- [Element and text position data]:

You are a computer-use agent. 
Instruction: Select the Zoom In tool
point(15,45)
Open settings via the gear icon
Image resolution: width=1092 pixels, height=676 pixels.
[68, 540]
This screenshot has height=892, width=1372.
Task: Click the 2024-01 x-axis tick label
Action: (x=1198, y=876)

- [EXERCISE PROMPT]: Reproduce every line of the records above without any change.

- [OUTPUT BELOW]:
You are a computer-use agent. 
Instruction: Select the Zoom In tool
point(15,45)
Open settings via the gear icon
Image resolution: width=1092 pixels, height=676 pixels.
[68, 540]
This screenshot has height=892, width=1372.
Task: Click the 2024-01 x-axis tick label
Action: (x=1198, y=876)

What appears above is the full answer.